Stored entries:
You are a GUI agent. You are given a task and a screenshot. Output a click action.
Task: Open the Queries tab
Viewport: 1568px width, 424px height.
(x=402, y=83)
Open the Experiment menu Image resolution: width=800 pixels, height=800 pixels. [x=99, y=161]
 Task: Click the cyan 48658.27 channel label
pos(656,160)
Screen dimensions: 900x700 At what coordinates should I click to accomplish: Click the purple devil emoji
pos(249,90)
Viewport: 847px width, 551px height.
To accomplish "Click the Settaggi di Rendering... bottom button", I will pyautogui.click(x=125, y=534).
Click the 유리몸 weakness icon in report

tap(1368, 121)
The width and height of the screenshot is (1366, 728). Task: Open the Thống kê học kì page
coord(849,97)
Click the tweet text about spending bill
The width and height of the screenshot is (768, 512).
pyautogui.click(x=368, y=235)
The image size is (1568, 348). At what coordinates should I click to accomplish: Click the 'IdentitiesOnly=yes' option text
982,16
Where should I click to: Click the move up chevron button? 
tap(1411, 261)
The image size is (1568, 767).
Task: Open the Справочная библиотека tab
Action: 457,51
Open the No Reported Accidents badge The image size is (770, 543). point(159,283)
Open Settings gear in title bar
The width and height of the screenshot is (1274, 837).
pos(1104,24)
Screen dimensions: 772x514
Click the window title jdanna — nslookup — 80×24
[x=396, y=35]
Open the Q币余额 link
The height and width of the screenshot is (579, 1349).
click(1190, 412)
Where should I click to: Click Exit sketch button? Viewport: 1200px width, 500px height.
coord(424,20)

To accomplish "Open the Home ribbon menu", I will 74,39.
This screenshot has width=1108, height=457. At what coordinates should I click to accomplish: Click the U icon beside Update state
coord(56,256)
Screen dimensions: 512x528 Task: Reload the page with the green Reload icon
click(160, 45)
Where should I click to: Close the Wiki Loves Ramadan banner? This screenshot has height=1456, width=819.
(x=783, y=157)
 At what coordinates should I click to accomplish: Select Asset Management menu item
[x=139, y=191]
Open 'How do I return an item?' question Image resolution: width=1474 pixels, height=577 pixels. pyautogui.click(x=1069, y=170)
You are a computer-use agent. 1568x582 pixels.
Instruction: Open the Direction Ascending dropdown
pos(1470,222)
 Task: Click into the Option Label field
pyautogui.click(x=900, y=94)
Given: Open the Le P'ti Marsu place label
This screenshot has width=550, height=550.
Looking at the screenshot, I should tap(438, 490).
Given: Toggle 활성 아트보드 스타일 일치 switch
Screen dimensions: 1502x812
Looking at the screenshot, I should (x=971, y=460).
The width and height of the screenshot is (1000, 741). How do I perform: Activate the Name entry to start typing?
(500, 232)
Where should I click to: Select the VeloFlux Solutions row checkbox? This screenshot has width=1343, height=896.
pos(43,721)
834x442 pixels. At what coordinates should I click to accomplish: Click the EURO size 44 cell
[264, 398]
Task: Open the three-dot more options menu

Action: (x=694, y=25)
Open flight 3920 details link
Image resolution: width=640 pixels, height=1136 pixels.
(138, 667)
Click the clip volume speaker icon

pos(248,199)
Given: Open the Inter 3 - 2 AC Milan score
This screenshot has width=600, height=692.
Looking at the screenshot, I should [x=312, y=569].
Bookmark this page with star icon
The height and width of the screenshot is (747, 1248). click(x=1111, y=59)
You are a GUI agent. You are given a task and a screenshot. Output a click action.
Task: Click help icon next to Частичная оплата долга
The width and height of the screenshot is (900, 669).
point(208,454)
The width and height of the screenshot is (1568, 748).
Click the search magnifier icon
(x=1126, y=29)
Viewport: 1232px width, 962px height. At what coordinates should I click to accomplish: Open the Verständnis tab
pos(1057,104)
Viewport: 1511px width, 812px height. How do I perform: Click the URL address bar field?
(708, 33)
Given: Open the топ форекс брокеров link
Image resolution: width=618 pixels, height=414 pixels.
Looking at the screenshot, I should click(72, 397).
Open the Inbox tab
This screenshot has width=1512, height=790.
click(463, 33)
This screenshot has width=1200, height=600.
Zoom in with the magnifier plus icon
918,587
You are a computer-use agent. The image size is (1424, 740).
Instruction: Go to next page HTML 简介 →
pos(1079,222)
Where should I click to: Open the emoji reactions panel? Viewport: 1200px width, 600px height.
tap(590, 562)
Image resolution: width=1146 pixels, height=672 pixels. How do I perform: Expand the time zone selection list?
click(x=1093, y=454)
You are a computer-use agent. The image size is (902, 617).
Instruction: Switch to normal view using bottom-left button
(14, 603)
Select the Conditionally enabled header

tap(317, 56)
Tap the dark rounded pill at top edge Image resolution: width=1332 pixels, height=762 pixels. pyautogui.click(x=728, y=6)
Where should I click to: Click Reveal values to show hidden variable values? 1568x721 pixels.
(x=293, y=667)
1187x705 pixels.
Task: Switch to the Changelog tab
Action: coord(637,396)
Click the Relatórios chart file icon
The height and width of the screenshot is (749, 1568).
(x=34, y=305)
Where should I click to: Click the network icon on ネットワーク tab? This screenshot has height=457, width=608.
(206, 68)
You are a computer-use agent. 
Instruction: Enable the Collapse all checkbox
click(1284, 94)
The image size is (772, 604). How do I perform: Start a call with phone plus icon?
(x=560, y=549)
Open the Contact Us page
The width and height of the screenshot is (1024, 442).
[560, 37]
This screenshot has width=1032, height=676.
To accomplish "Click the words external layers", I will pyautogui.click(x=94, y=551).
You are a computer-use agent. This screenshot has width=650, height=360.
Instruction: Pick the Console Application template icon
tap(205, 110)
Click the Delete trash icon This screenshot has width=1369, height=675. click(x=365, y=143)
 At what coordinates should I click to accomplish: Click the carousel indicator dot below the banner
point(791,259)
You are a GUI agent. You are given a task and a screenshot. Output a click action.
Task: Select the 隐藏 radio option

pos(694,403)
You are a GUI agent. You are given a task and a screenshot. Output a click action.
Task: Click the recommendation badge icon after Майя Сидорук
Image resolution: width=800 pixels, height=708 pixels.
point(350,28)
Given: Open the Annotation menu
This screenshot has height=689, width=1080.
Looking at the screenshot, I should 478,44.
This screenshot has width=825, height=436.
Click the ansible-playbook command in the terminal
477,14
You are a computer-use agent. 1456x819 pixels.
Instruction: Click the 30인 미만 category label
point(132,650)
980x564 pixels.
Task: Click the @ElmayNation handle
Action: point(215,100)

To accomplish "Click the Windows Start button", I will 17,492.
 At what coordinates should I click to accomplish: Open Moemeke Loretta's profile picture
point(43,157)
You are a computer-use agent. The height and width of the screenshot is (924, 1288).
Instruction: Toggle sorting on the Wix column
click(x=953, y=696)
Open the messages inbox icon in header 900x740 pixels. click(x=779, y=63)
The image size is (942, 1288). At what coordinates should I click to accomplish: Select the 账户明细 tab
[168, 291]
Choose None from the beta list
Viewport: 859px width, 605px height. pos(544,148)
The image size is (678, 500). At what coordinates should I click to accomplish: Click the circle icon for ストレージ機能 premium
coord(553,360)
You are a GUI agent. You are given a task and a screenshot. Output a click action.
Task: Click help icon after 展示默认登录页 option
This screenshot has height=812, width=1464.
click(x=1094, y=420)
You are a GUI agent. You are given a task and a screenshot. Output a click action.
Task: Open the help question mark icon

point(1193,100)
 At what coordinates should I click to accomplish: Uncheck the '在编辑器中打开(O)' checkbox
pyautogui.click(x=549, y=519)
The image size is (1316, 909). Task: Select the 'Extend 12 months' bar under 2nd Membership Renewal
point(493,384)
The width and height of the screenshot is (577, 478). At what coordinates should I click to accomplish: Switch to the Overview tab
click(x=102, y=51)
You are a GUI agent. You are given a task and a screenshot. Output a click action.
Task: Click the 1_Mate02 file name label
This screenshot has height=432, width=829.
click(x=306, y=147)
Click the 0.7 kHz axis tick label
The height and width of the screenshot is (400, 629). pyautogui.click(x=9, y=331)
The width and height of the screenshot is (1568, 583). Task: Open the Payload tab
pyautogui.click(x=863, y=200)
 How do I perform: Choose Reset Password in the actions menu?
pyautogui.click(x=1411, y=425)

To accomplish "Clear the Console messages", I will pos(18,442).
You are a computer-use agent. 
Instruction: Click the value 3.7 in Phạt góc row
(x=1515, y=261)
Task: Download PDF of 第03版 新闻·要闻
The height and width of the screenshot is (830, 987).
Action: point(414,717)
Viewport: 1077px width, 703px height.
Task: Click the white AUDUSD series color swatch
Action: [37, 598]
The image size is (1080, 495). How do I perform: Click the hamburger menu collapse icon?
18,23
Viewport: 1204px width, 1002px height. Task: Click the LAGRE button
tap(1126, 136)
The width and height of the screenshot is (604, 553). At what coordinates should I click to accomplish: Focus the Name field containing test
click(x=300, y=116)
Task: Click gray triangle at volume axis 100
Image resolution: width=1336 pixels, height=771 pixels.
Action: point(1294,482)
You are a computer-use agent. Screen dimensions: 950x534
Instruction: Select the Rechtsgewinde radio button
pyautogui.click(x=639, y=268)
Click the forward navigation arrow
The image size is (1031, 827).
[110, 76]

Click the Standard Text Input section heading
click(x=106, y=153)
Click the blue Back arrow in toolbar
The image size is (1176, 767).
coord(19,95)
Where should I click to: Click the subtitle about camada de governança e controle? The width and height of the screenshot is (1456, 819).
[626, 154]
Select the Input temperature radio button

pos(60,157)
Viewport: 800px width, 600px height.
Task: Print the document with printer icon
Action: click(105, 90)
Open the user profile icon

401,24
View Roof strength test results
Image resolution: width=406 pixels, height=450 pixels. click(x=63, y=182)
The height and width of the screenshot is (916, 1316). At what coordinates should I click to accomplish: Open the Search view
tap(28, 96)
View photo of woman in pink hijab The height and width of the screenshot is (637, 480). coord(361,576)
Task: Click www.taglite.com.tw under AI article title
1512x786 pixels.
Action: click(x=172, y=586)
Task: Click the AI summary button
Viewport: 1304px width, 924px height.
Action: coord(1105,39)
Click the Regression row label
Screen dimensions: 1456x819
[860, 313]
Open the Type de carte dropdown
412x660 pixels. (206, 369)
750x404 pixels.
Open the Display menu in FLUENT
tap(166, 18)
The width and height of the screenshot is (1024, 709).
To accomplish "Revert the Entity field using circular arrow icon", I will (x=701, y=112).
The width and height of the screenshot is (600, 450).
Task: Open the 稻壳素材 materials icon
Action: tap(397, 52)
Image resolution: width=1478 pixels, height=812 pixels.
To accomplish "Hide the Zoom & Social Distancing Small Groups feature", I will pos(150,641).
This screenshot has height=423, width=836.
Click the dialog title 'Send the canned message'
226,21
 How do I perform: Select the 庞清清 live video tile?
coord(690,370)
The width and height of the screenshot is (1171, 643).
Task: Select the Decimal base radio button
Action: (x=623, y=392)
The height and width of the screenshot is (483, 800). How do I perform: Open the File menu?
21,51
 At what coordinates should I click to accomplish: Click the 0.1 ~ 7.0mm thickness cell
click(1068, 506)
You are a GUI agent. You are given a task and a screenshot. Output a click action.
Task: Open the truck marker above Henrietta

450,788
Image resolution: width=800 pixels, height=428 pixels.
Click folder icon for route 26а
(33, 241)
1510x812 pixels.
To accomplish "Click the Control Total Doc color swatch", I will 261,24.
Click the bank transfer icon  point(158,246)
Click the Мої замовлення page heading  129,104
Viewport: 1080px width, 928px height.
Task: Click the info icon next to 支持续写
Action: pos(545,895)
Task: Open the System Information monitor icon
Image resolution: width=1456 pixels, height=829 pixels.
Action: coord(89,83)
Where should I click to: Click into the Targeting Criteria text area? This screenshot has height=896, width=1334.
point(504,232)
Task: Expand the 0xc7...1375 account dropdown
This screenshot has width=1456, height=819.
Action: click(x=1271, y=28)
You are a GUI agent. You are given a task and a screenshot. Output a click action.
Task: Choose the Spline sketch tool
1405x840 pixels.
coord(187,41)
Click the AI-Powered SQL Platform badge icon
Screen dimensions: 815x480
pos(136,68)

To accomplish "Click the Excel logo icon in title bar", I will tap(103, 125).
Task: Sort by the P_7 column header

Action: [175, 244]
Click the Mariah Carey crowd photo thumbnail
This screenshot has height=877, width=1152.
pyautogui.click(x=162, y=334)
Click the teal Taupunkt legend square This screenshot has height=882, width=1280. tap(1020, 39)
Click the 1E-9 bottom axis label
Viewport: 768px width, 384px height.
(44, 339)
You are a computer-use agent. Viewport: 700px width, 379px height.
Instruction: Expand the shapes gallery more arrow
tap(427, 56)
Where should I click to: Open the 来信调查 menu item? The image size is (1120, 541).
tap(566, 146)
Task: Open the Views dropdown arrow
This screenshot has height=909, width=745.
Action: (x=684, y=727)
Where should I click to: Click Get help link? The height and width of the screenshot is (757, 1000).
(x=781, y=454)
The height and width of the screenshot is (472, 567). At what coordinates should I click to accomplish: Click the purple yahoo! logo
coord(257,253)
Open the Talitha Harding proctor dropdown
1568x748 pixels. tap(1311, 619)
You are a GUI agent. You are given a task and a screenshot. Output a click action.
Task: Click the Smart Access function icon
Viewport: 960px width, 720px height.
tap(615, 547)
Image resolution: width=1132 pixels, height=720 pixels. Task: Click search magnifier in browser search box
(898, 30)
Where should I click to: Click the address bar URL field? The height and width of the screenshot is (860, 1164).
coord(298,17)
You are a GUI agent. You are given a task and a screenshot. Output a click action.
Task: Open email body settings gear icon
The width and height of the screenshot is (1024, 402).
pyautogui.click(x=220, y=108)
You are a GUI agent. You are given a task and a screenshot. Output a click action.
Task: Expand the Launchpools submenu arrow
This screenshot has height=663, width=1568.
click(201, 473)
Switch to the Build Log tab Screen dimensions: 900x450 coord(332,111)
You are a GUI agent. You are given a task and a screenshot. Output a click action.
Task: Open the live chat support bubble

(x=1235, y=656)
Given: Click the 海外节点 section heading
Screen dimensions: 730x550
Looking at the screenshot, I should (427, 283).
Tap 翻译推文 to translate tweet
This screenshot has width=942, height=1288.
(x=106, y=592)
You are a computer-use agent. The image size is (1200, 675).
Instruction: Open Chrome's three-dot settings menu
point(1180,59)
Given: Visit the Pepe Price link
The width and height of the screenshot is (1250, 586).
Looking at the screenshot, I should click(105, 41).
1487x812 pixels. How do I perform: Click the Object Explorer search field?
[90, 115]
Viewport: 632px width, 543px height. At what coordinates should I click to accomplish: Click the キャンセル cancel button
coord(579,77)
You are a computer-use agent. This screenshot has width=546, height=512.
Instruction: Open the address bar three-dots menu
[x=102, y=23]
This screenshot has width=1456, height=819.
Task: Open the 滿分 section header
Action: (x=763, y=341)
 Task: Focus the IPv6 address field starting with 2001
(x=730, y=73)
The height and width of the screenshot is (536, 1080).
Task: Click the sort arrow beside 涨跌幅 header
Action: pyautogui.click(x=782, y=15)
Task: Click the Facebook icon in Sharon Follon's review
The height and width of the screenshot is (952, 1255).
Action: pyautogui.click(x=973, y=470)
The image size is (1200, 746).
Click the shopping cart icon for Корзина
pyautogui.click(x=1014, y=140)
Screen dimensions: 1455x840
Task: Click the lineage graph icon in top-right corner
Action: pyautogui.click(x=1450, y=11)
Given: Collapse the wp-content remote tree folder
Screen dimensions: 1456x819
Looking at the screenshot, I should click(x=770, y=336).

## WORK TO BE COMPLETED
Copy each line above that contains the string "messages".

## EXERCISE OUTPUT
Open the messages inbox icon in header 900x740 pixels. click(x=779, y=63)
To accomplish "Clear the Console messages", I will pos(18,442).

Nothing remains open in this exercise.